Toshiba Satellite U845-S406
The Toshiba Satellite U845-S406 is decently priced (at $880) and still packs quite a punch. Its stock speed of 1.7GHz can rev up to 2.6GHz with Intel’s maximum Turbo Frequency feature. While that won’t impress power-PC enthusiasts, the Ivy Bridge dual-core CPU will handle most stressful tasks with ease. The pleasantly smooth multitouch touchpad is quick and responsive, but the keyboard’s keys are stiff. The laptop can fit easily in a typical backpack, yet sports a 14-inch LED-backlit display. Like most Ultrabooks, it lacks an optical drive, but it should serve well for business users on the go. The Satellite U845-S406 is a great option if you need just a little extra power for work on business trips, but don’t feel like shelling out for a desktop replacement.

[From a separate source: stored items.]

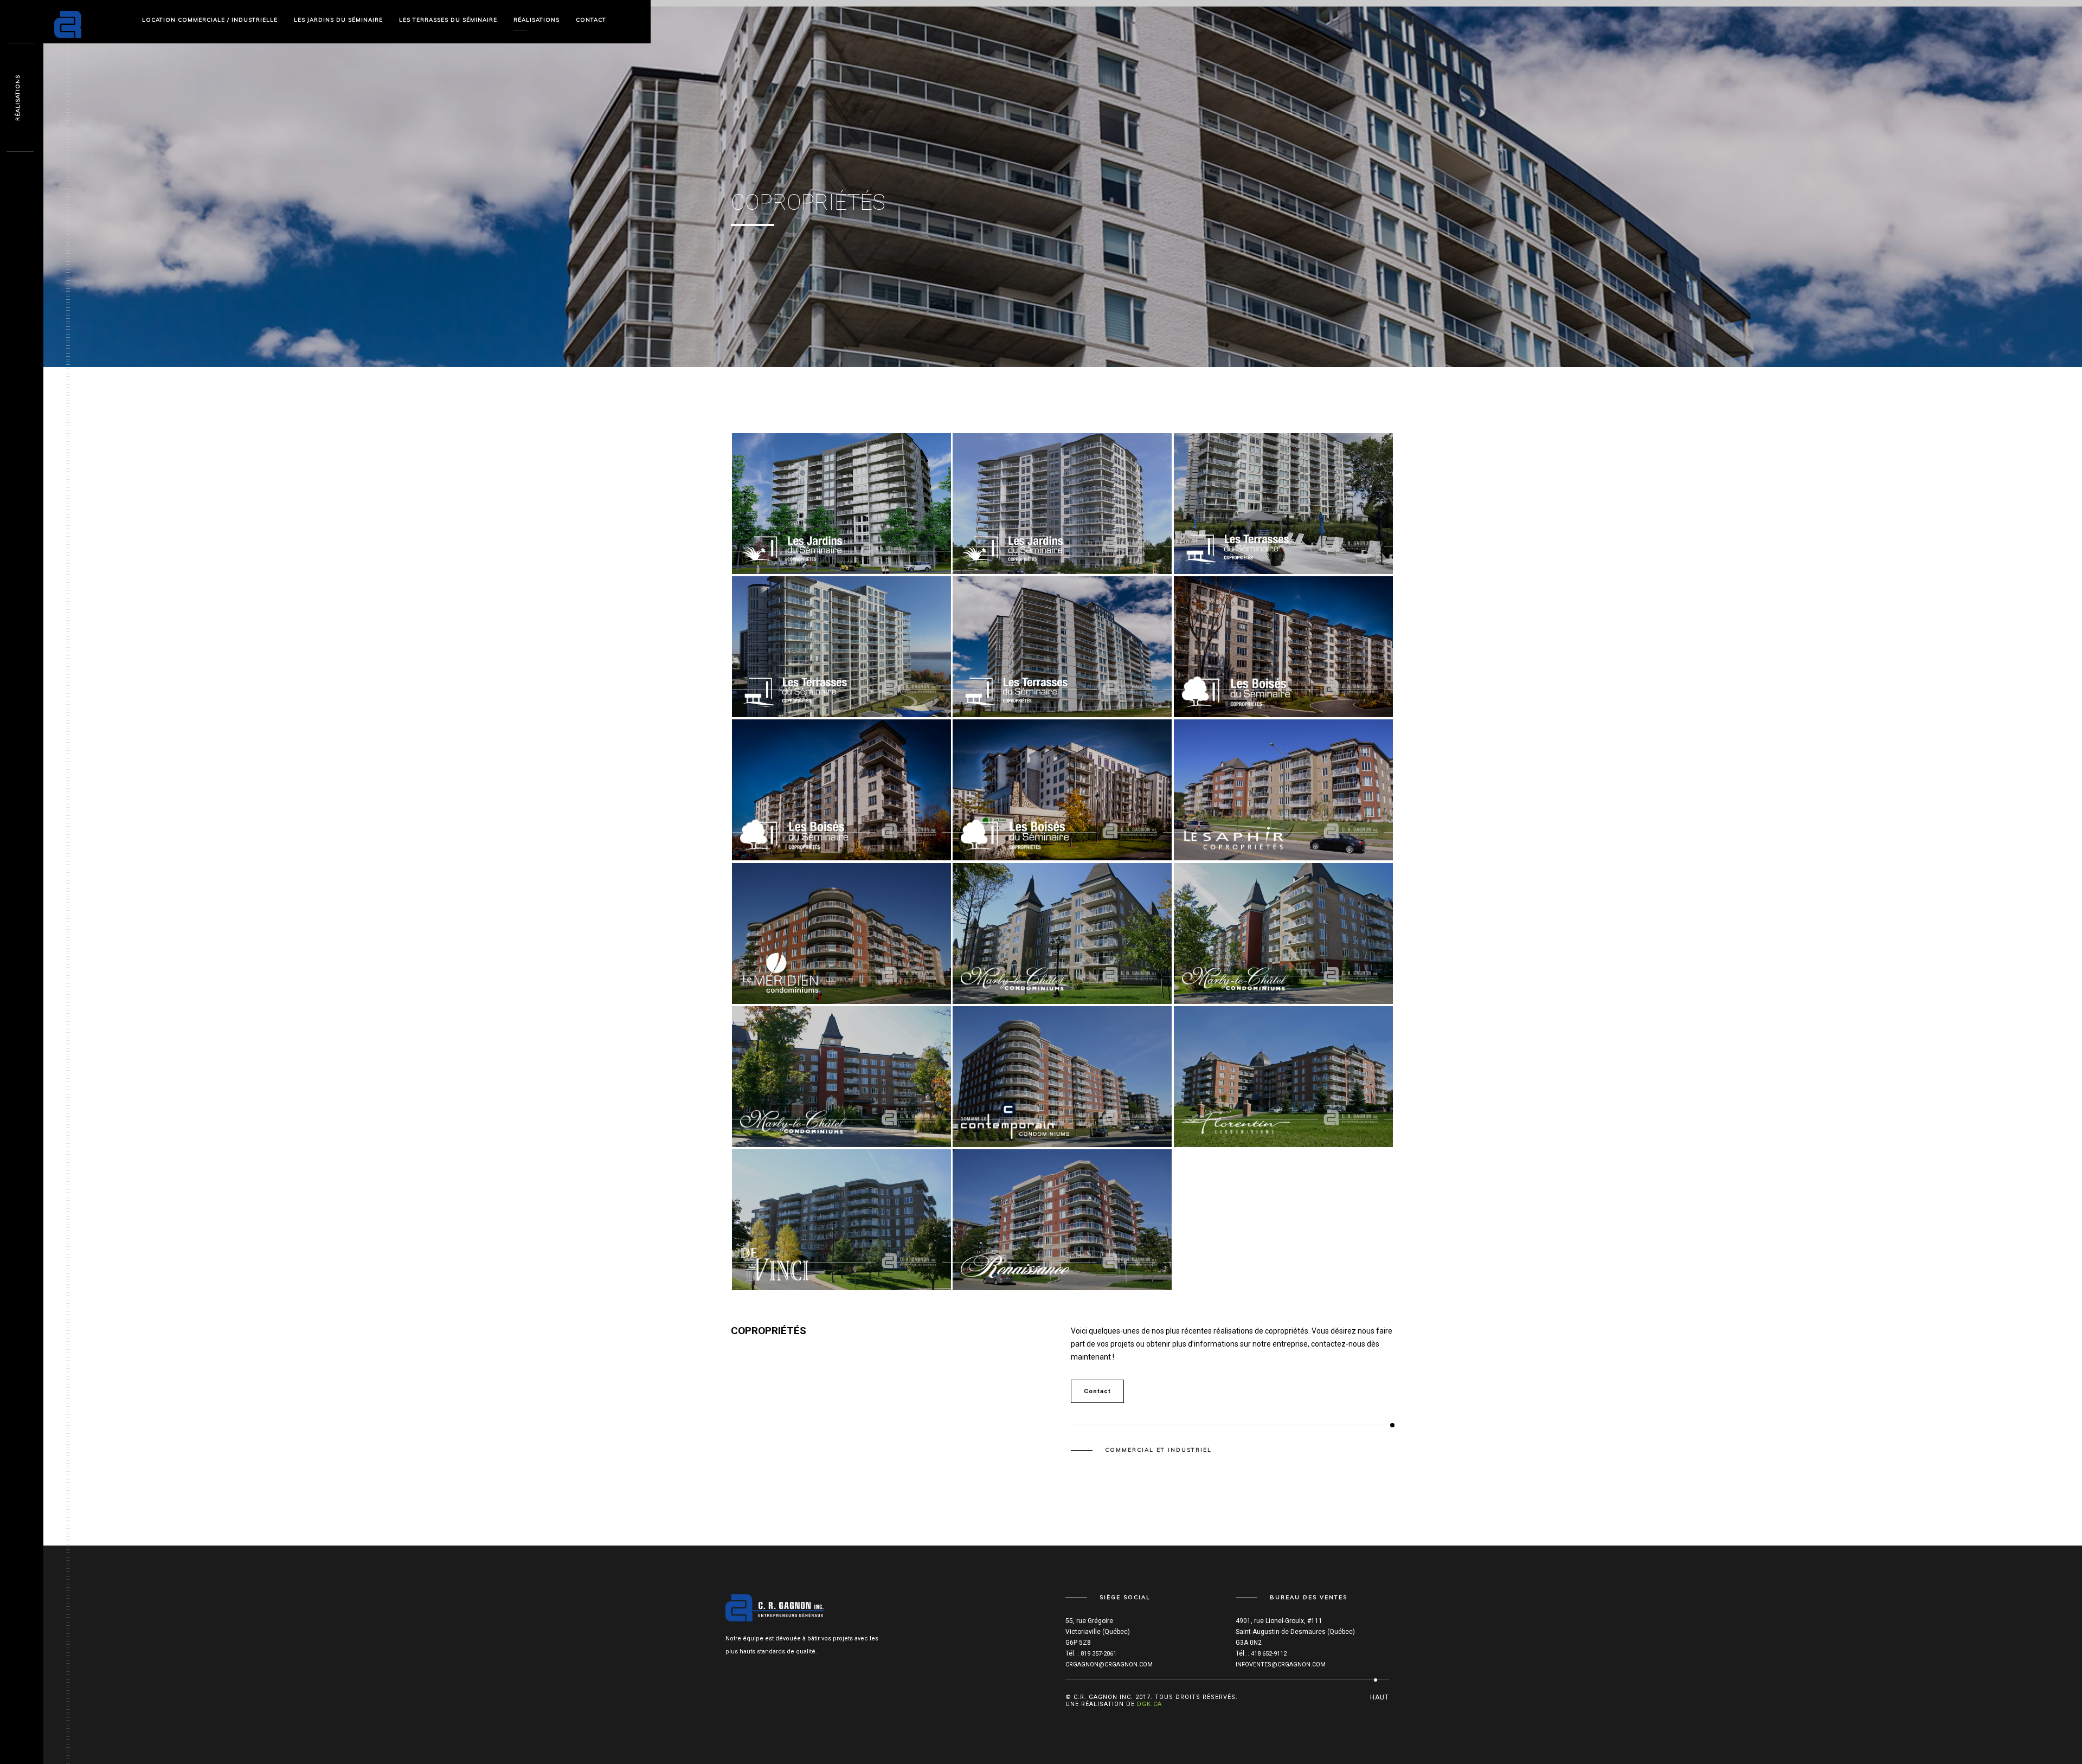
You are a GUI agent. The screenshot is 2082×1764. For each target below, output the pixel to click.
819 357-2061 (1098, 1653)
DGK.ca (1149, 1704)
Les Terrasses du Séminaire (448, 19)
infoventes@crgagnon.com (1281, 1664)
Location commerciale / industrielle (210, 19)
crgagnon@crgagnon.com (1109, 1664)
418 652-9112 (1269, 1653)
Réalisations (536, 19)
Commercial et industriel (1158, 1450)
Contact (591, 19)
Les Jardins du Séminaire (338, 19)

Toshiba Satellite U845W-S410
This elegant-looking Toshiba Satellite model targets movie buffs, but it’s not a good choice for productivity or gaming. Its LCD panel has an unusual 21:9 aspect ratio—perfect for viewing widescreen movies without letterboxes, and the S410’s sound quality is top-notch; battery life is also excellent. In addition, the S410 has a nicely rounded set of connectivity options, lacking only cellular broadband. The keyboard, though, provides little tactile feedback, so it’s not the best for touch-typing. This cool-looking model would be great for casual use (and watching movies). But if you need a laptop to get work done, you can find alternatives.

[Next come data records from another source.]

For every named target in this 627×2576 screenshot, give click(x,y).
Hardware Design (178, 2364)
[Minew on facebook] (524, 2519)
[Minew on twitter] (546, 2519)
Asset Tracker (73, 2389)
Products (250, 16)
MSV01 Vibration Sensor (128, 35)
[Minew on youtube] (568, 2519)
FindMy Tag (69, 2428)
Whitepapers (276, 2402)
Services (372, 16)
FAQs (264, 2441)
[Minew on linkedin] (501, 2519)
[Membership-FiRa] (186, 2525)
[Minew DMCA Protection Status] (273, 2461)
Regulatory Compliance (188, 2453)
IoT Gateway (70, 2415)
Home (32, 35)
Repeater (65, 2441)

Vizio’s first entry into PCs, the $1199 C14-A2, makes a bold design statement and gets many things right, though it omits some features such as a built-in flash-memory card reader and an ethernet jack. Its overall performance is close to a dead heat with the highly rated, but pricier, Acer Aspire S5, and its CPU supports hyperthreading. As with many very thin and light systems, tested battery life is a tad short, and the speakers disappoint. While the C14-A2 is a pleasure to use, it’s not perfect. The keyboard and touchpad are quite usable, though pointing behavior could be better. The display is decent, not fabulous, but its size and resolution are welcome. Overall, the C14-A2 feels solid, looks good, handles typing well, and performs like a champ.